The Christian Science Monitor reports on efforts being made across the Middle East in general – and Egypt in particular – to push back against Islamist violence targeting them and their communities. A recent massacre during a Coptic wedding refocused attention on the subject, but southern Egypt had in fact seen a rash of Christians kidnapped since 2011. Some of the abductions were crimes of opportunity, but others were of a different sort:
Christians are targeted because they do not have tribes or families who retaliate, unlike many Muslims in southern Egypt. As a tight-knit minority community, they are also perceived as able to raise large sums of money from friends and relatives for ransoms. And in Egypt, crimes against Christians have long gone routinely unpunished, fueling an environment of impunity. The kidnappings are mostly crimes of opportunity, not hate. But some suspect that the spike of the last three months has been driven by Islamists’ blame toward Christians, who they accuse of supporting the protests and military coup against Morsi.
Hudson Institute fellow Samuel Tadros had already last year decried the “end to 2,000 years of Christianity in Egypt.” The country’s Arab Spring revolution collapsed many of the country’s security institutions, “liberat[ing] the Islamists” to make good on the Muslim Brotherhood’s slogan to accomplish the “Islamization of life.” The army, responding to mass anti-government protests, eventually removed the Brotherhood-linked government of then-President Mohammed Morsi from power, but progress in reestablishing security has been halting
Violence against Christians also risks becoming endemic in other Middle East regions. Syrian Christians have been under sustained attack for months by jihadists. In September the largely Christian town of Maaloula was overrun by fighters identified with the al-Nusra Front. Islamists promised to make life “miserable for the Crusaders” and one man was reportedly killed when he refused to convert to Islam.
In Iran, American pastor Saeed Abedini has just been transferred to one of Iran’s most brutal prisons. Supporters are calling the move a death sentence, and it came despite a personal entreaty regarding Abedini by President Barack Obama during his recent phone call with President Hassan Rouhani.
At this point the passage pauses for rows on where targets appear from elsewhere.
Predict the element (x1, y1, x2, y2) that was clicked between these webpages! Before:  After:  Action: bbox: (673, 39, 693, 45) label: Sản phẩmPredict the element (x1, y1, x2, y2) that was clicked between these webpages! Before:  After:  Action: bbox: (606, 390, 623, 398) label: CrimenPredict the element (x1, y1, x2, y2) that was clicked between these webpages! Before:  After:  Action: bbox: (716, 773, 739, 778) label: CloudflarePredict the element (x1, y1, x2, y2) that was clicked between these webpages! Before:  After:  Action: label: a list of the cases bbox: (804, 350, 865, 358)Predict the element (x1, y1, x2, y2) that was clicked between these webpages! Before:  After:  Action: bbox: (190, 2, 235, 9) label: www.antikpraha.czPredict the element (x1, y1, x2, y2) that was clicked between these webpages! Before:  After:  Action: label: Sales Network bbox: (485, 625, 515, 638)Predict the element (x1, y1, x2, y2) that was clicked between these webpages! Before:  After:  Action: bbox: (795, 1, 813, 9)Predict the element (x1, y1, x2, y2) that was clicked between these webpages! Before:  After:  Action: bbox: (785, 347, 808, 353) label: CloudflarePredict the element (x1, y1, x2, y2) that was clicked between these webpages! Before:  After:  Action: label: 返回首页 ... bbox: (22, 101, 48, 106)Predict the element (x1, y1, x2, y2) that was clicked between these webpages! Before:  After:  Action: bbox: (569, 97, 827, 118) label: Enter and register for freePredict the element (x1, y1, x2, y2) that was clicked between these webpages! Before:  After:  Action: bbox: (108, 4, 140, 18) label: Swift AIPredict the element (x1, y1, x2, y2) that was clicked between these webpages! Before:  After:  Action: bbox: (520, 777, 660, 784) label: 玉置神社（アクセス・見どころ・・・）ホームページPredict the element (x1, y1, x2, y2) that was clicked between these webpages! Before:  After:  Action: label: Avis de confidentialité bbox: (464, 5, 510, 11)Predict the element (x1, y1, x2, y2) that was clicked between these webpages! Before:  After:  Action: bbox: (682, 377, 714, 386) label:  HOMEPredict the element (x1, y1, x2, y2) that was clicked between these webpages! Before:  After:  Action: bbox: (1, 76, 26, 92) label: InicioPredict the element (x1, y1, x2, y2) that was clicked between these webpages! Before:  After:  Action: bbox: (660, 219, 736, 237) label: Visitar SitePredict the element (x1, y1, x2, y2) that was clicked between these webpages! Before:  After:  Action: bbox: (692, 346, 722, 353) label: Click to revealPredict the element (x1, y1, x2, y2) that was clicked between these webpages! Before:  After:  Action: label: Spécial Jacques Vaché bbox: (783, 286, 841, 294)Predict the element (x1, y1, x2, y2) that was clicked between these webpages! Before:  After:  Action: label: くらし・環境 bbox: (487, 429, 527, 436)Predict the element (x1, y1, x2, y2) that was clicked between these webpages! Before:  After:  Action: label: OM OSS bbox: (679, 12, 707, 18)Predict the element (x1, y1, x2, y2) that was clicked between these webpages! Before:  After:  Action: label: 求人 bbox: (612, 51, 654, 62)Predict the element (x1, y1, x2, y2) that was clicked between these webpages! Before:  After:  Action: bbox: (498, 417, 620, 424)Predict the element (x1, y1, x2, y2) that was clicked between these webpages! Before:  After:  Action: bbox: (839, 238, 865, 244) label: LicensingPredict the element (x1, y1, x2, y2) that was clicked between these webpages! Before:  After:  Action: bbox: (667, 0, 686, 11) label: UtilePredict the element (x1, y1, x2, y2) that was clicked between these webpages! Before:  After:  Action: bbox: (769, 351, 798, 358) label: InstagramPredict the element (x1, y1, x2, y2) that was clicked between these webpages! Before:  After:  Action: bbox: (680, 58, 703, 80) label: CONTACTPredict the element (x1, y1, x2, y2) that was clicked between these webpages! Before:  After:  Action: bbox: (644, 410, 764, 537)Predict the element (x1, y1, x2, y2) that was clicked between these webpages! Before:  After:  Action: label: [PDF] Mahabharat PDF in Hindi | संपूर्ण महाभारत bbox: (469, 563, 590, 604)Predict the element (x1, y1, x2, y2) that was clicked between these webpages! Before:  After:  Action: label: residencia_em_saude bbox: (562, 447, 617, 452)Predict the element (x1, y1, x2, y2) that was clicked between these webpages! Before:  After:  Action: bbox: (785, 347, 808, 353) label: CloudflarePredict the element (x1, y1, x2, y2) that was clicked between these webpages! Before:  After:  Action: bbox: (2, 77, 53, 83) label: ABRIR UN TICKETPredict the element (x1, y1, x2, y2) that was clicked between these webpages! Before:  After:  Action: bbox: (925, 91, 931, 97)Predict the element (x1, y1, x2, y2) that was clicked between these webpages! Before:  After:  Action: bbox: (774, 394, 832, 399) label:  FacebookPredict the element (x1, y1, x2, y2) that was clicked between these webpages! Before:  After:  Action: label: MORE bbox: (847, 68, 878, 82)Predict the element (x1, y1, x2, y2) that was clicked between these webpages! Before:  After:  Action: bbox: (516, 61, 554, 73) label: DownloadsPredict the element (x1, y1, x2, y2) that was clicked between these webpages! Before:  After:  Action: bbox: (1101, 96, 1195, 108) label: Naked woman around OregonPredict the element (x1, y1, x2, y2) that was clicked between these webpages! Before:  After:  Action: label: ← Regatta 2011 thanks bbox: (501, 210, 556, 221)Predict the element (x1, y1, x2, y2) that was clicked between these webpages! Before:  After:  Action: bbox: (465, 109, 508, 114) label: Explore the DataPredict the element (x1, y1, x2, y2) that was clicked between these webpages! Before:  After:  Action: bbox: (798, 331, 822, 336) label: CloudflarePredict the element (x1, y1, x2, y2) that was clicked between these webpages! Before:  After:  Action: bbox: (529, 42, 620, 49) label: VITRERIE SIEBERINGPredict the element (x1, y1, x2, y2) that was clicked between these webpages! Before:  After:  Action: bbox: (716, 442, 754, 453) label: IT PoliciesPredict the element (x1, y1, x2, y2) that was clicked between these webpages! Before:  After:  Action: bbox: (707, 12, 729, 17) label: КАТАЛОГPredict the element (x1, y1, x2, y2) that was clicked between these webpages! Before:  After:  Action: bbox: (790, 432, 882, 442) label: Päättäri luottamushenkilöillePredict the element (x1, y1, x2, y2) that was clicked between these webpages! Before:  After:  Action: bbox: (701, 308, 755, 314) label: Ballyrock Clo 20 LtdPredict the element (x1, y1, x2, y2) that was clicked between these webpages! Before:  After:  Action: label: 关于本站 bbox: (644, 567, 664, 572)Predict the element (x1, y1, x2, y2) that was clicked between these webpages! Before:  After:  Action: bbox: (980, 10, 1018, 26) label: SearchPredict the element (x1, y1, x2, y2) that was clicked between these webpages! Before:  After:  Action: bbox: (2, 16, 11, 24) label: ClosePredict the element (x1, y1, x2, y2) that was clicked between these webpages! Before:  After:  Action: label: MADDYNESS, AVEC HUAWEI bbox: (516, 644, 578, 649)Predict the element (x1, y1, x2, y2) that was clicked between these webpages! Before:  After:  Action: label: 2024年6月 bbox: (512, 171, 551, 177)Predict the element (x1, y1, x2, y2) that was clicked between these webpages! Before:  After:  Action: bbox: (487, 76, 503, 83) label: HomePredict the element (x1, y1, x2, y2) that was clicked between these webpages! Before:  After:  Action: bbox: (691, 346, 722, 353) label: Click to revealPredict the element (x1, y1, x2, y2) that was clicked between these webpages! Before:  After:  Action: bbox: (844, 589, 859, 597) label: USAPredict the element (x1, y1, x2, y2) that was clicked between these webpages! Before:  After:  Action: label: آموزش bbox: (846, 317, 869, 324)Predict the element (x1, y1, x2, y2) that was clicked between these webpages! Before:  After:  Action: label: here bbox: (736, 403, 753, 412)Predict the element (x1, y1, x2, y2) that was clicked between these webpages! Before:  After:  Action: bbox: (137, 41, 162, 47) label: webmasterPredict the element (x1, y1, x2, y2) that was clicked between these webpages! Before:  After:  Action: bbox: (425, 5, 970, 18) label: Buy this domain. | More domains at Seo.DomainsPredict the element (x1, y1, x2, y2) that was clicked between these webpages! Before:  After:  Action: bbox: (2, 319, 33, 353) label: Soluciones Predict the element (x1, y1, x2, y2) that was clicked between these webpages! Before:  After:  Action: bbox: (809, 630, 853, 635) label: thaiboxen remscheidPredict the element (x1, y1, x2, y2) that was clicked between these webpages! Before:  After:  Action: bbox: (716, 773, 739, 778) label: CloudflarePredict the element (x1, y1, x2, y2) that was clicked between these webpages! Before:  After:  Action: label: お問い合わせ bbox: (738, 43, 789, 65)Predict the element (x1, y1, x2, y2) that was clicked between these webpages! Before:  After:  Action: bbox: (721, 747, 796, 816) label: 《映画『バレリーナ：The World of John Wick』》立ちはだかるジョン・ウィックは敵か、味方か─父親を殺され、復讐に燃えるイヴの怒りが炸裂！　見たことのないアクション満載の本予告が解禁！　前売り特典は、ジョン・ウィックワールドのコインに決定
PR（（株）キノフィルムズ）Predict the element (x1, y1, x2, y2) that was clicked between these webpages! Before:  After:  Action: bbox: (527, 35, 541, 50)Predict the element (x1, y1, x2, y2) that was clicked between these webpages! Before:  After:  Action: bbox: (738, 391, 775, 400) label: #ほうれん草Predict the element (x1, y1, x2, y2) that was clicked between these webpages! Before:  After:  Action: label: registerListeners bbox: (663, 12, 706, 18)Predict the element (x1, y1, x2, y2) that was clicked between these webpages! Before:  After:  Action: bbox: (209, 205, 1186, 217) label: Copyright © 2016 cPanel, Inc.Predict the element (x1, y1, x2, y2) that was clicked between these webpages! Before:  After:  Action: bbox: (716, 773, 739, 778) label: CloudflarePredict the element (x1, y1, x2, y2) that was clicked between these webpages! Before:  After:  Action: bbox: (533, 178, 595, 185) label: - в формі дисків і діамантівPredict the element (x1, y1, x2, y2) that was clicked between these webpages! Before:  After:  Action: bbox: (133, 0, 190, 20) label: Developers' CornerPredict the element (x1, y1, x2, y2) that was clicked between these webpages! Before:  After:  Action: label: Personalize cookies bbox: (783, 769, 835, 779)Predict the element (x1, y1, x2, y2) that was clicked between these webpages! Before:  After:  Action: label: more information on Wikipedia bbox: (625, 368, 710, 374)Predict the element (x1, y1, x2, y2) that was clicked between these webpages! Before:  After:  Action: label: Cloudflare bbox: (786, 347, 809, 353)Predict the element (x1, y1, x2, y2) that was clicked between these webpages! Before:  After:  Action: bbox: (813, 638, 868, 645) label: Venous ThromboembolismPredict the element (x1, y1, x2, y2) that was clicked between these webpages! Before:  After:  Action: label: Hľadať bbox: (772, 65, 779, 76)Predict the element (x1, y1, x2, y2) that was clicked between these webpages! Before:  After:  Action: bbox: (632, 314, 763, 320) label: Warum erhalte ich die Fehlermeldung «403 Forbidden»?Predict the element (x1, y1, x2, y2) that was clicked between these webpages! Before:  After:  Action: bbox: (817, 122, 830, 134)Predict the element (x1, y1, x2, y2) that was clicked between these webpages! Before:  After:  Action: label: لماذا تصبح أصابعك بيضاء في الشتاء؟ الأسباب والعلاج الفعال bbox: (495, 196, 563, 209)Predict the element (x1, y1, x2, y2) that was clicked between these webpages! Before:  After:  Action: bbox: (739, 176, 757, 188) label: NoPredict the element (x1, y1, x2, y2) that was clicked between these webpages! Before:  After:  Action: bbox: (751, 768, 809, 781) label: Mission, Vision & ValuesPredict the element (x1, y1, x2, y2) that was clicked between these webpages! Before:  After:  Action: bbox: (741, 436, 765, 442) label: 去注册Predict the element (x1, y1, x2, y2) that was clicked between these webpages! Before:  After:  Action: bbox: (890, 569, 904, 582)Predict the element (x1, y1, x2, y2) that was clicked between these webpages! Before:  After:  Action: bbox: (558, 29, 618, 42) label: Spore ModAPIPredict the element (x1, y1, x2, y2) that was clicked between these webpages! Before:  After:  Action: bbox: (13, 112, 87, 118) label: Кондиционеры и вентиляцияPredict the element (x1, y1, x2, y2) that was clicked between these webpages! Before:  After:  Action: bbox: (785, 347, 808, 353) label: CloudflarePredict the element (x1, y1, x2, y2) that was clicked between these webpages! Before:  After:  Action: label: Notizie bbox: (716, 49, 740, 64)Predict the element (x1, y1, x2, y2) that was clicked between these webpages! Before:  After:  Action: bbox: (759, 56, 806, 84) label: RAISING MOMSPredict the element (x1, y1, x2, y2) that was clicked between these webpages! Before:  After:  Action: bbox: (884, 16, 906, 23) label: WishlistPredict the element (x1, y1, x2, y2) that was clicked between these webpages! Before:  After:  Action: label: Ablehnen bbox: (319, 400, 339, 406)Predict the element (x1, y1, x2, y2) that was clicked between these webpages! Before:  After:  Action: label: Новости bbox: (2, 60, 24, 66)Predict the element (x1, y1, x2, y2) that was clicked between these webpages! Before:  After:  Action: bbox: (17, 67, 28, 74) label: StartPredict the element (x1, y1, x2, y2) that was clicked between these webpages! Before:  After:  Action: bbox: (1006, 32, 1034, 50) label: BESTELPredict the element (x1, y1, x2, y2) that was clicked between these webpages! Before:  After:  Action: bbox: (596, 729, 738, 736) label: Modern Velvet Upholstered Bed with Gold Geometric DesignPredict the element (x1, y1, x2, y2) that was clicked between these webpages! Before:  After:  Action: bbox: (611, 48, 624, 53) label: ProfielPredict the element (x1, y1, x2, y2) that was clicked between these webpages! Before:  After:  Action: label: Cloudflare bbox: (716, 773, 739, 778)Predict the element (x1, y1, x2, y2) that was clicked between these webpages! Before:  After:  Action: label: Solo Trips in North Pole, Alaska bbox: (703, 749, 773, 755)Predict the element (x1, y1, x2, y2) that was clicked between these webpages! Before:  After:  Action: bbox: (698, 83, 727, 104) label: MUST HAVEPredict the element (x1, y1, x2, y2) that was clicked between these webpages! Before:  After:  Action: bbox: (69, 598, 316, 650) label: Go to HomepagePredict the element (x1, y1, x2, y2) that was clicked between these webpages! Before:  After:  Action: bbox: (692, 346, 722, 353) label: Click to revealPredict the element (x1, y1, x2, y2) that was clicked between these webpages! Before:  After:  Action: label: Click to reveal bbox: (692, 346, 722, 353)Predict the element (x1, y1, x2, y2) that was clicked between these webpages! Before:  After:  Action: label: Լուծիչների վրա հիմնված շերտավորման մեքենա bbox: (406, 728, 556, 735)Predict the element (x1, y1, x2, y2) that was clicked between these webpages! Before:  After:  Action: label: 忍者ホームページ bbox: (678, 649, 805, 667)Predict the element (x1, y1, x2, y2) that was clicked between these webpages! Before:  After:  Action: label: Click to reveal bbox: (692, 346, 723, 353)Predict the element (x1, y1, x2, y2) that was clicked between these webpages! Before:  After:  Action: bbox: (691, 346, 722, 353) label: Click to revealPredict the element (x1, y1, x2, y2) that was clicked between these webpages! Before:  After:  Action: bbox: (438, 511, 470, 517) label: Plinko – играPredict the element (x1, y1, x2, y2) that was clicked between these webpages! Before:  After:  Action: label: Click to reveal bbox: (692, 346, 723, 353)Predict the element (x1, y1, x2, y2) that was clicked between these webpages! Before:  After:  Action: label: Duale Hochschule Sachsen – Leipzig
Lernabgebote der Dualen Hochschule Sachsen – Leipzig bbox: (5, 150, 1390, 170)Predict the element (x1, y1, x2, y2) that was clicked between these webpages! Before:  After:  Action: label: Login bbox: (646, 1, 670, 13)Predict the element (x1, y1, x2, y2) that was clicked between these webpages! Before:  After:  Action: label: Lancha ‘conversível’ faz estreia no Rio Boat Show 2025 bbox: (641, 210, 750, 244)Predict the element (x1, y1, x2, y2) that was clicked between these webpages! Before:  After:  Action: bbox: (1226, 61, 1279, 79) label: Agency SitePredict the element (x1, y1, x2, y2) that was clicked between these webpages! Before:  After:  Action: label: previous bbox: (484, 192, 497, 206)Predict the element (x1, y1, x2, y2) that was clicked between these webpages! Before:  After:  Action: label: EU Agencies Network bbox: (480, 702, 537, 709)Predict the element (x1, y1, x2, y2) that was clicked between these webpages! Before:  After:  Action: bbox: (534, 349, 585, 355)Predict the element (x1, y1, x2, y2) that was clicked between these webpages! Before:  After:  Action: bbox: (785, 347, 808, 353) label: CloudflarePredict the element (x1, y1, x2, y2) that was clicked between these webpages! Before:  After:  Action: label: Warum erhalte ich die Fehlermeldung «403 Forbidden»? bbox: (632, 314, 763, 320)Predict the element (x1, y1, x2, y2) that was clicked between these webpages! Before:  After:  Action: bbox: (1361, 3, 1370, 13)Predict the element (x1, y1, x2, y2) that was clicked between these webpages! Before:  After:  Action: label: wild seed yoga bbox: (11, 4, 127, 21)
Baylor University President Ken Starr on Sunday sketched out the national security implications of anti-Christian persecution, which eventually either takes the form of, or results in, the expulsion of Christians:
Perhaps most importantly, and most ironically, Christians have brought to the Middle East and elsewhere the ideas and institutions of freedom. While Christianity has its own mixed history, it has in the modern era championed equality under the law, economic opportunity and religious freedom for all people. If Middle Eastern countries continue to repress and expel their Christian populations, the fading prospect of stable, free societies will virtually disappear.